[Stored data]
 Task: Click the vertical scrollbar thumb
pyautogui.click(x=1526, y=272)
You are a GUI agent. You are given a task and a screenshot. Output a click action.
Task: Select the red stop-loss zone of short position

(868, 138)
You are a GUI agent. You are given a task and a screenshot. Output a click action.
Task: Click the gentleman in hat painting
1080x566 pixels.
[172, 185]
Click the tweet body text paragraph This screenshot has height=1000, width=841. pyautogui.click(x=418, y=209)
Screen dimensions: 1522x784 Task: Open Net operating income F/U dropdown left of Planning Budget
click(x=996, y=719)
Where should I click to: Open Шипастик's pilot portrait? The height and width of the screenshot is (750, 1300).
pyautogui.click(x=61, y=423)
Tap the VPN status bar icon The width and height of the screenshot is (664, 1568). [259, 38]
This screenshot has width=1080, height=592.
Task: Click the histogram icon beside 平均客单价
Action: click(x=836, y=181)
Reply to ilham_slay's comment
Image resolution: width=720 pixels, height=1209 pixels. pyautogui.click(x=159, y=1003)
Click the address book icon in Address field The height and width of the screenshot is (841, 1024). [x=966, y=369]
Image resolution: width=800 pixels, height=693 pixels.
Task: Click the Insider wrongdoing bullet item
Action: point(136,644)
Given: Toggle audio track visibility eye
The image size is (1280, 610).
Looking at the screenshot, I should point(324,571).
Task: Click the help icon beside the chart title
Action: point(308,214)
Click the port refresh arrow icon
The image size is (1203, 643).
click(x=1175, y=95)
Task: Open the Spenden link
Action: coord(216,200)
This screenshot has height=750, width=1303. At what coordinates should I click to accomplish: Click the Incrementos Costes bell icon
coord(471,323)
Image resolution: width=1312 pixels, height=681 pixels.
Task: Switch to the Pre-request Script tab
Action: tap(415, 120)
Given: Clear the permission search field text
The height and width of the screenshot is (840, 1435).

Exercise objective: Go through the data and copy each line exactly as it reads.

Answer space:
 Task: Click the vertical scrollbar thumb
pyautogui.click(x=1526, y=272)
You are a GUI agent. You are given a task and a screenshot. Output a click action.
Task: Select the red stop-loss zone of short position

(868, 138)
You are a GUI agent. You are given a task and a screenshot. Output a click action.
Task: Click the gentleman in hat painting
1080x566 pixels.
[172, 185]
Click the tweet body text paragraph This screenshot has height=1000, width=841. pyautogui.click(x=418, y=209)
Screen dimensions: 1522x784 Task: Open Net operating income F/U dropdown left of Planning Budget
click(x=996, y=719)
Where should I click to: Open Шипастик's pilot portrait? The height and width of the screenshot is (750, 1300).
pyautogui.click(x=61, y=423)
Tap the VPN status bar icon The width and height of the screenshot is (664, 1568). [259, 38]
This screenshot has width=1080, height=592.
Task: Click the histogram icon beside 平均客单价
Action: click(x=836, y=181)
Reply to ilham_slay's comment
Image resolution: width=720 pixels, height=1209 pixels. pyautogui.click(x=159, y=1003)
Click the address book icon in Address field The height and width of the screenshot is (841, 1024). [x=966, y=369]
Image resolution: width=800 pixels, height=693 pixels.
Task: Click the Insider wrongdoing bullet item
Action: point(136,644)
Given: Toggle audio track visibility eye
The image size is (1280, 610).
Looking at the screenshot, I should point(324,571).
Task: Click the help icon beside the chart title
Action: point(308,214)
Click the port refresh arrow icon
The image size is (1203, 643).
click(x=1175, y=95)
Task: Open the Spenden link
Action: coord(216,200)
This screenshot has height=750, width=1303. At what coordinates should I click to accomplish: Click the Incrementos Costes bell icon
coord(471,323)
Image resolution: width=1312 pixels, height=681 pixels.
Task: Switch to the Pre-request Script tab
Action: tap(415, 120)
Given: Clear the permission search field text
The height and width of the screenshot is (840, 1435).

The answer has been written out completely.